Some commentators in conservative academic groups make similar arguments in favor of social science today, despite a general backlash among Republicans for mocking the irony-sounding research. Michael Strain, director of economic policy studies at the American Enterprise Institute, recently he wrote on X that “if you care about giving businesses and policymakers the information they need to understand the world,” you should care about the Social, Behavioral and Economic Sciences division remaining. Joshua Katz, a senior fellow at the institute who has helped review NSF grant proposals in linguistics, thinks the federal government should continue to fund good social science research even if it lacks immediate practical benefits. “There are actually a lot of sociologists I like, which is not the kind of thing you would expect to hear from someone like me,” Katz, who has criticized “hyper-wakeA “civilized society,” in his opinion, should allocate at least some money to understand the past of man through fields such as archeology and anthropology.
Much of the social science funded by NSF has turned out to be of concrete benefit. In the 1990s, NSF funded an economic study that was used to develop a nationally efficient kidney donor matching system. American families are now saving more for retirement because an NSF-funded study by a tax researcher discovered the right ways to pull it off. Even the work of derided romance researchers has remained important. 20 years after being awarded the Golden Skin, someone came up with the idea of emotional contagion, a theory of how exposure to others’ emotions affects our own. (They never received NSF funding again; one of the researchers loans (losing his dog, marriage, car, and getting shot in early retirement at the Fleece.) The concept has since been used to study the effects of social media on mental health—something the Trump administration has said. it needs immediate attention.

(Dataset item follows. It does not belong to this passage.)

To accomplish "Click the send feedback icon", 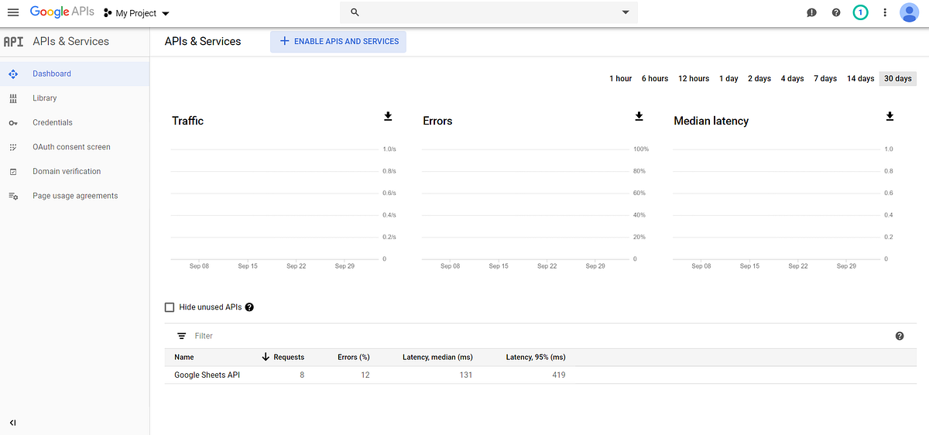I will pyautogui.click(x=811, y=12).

A coalition of about 40 organizations representing hard science disciplines, led by the Computer Research Association, recently told Congress, too, that losing the SBE division could cause “long-term, potentially permanent” damage to national research as a whole. The stickiest obstacles to progress in the areas the administration wants to prioritize—AI, biotechnology—are “fundamentally human,” the organizations argued. The SBE division often sponsors a social scientist on interdisciplinary research projects, Sara Kiesler, a former SBE division chief whose own research has focused on how the adoption of e-mail changed the workplace, told me. And because other NSF divisions would still need to understand how humans interact with technical systems, they could essentially create their own internal SBE division anyway. Whether this administration realizes it or not, a critical study of how our society works is possible, and helpful.